Later on Oedipus denounces his own acknowledgement of Teiresias as a seer and abuses him by saying, “You’ve lost your power, stone-blind, stone-deaf – senses, eyes blind as stone! (423) and “Blind, lost in the night, endless night that nursed you! You can’t hurt me or anyone else who sees the light – you can never touch me.” (425). It is illustrated that it is Oedipus who is blind intellectually as he is not willing to comprehend the situation and to understand the truth. In retort to his slur, Tiresias refers to worst form of blindness that Oedipus is suffering. He says, “You with your precious eyes, you’re blind to the corruption of your life, to the house you live in, those who live with – who are your parents?” (470) and foretell, “Blind who now has eyes, beggar who now is rich, he will grope his way toward a foreign soil, a stick tapping before him step by step.” (517).

These supportive texts clearly manifest that Oedipus was afflicted with severe intellectual myopia as he was unable t see the truth that was pervasive all around him. Actually he was unwilling to see truth around him, prior to his physical blindness and afterwards as he blinds himself not to observe the things around him. His is the most insidious form of blindness.

            At the start of the play we find an Oedipus who is oblivious of his true parentage and the situation in which he is placed by committing the murder of his own father. But later he freely opts to disregard what is factual, and this eventually leads him toward his tragic downfall. After blind prophet Tireseas’s clearly hints about his involvement in the criminal act of Laius murder, Oedipus does not accept the truth and looks forward to pursue truth in a more enthusiastic way. His look for truth inculcates in him a spirit to deny everything apparent and true.

All the above-mentioned manifestation of tragic flaw, their supported arguments and views of the critics clearly proves the thesis that Oedipus unavoidable ignorance was the major factor of his tragedy because he was unable to locate that the man whom he assaulted on the crossroads to Thebes was his father. Secondly, if he would not have been occupied by his aspirations, he would have possibly explored the horror of his deed and could have avoided the additional tricky situations by not marrying his mother. Thirdly, his “conscious and intentional” act includes his decision to “bring what is dark to light” (133). Furthermore, as result to revelation of Tireseas, he charges Creon with conspiracy and murder and denounces Tiresaeas as an accessory. Although these actions were intentional and bring Oedipus to tragic end but have a clear background that illustrate that these actions were not “deliberate”. Fourthly, all these errors originate from a hasty and obstinate temperament, unjustified anger and excessive pride that compel him to an energized inquisitiveness.

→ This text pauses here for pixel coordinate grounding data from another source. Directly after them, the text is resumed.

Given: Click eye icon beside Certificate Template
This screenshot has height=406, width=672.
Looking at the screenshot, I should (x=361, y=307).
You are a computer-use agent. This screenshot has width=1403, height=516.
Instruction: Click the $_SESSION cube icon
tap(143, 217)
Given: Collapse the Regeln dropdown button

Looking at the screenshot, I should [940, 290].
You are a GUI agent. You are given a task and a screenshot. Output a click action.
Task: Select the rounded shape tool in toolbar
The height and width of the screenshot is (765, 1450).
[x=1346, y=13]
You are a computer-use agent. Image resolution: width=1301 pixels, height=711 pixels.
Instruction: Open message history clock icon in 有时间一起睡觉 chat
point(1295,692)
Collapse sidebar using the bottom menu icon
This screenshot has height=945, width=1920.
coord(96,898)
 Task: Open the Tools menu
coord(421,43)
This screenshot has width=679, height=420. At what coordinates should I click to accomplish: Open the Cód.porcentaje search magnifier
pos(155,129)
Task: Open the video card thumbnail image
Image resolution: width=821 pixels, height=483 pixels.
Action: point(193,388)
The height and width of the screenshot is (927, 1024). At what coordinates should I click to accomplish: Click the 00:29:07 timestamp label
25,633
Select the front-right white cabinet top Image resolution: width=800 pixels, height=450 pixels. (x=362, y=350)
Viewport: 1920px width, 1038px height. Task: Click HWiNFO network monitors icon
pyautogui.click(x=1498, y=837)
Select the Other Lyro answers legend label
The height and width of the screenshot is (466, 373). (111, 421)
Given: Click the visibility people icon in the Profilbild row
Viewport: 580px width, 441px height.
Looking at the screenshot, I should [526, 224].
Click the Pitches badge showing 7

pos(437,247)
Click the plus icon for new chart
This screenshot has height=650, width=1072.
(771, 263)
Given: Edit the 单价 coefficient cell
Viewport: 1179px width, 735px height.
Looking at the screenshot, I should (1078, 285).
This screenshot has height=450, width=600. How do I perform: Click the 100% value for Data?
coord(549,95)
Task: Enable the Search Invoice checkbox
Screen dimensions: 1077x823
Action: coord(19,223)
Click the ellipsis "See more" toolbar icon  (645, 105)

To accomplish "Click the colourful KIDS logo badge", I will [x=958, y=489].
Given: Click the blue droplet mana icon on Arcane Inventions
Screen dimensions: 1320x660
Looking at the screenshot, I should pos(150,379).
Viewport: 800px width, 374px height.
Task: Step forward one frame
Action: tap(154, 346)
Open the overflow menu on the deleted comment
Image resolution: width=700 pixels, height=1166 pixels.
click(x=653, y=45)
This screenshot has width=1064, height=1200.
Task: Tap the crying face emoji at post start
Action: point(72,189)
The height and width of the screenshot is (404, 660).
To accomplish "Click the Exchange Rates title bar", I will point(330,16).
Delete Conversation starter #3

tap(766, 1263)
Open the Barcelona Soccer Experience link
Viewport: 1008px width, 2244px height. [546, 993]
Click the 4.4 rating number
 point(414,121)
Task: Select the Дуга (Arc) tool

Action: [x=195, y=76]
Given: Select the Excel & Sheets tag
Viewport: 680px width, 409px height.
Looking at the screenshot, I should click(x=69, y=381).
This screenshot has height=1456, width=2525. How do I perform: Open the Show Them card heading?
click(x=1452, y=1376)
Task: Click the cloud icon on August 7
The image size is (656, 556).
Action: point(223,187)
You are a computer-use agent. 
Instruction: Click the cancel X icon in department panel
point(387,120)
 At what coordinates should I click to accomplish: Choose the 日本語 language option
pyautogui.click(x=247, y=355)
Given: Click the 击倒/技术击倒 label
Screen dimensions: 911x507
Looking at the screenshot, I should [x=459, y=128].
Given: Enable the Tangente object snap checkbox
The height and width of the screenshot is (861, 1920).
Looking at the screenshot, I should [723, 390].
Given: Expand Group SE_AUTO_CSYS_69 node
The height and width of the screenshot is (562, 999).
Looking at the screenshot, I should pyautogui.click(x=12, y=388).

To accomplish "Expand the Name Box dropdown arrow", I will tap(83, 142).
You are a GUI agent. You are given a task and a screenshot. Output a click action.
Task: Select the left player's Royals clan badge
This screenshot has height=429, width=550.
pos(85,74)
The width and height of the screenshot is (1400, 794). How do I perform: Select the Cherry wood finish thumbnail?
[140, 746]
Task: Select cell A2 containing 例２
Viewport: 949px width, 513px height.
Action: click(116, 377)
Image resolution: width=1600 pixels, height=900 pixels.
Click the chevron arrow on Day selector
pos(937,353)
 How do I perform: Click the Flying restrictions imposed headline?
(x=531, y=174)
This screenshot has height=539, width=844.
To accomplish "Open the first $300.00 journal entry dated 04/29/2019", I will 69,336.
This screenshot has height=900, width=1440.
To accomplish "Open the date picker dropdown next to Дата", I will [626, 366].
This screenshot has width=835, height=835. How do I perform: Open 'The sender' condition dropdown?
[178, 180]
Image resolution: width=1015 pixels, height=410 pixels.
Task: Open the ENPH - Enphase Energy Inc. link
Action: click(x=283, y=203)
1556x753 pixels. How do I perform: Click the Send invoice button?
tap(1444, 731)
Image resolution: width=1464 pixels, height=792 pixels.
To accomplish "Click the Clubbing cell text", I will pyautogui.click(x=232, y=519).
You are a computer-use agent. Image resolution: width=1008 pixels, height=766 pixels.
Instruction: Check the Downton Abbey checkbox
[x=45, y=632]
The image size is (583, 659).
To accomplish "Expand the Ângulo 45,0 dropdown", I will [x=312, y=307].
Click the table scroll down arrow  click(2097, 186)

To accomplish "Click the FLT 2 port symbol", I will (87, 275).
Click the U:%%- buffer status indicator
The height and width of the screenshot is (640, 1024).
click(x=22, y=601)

With the development of the plot, all these ascriptions of his character jumps back with amplified force on his head that finally culminates at his tragedy.

References

Dodds, E. R. On Misunderstanding the Oedipus. Greece & Rome. 13. 1. (Apr. 1966). 37-49.

Kane, Robert L. Prophecy and Perception in the Oedipus Rex. Transaction of the American

            Philological Association. 105 (1975). 189-208.

Kirkwood, G.M. A study of Sophoclean drama. Ithaca, N.Y.: Cornell University Press. 1958.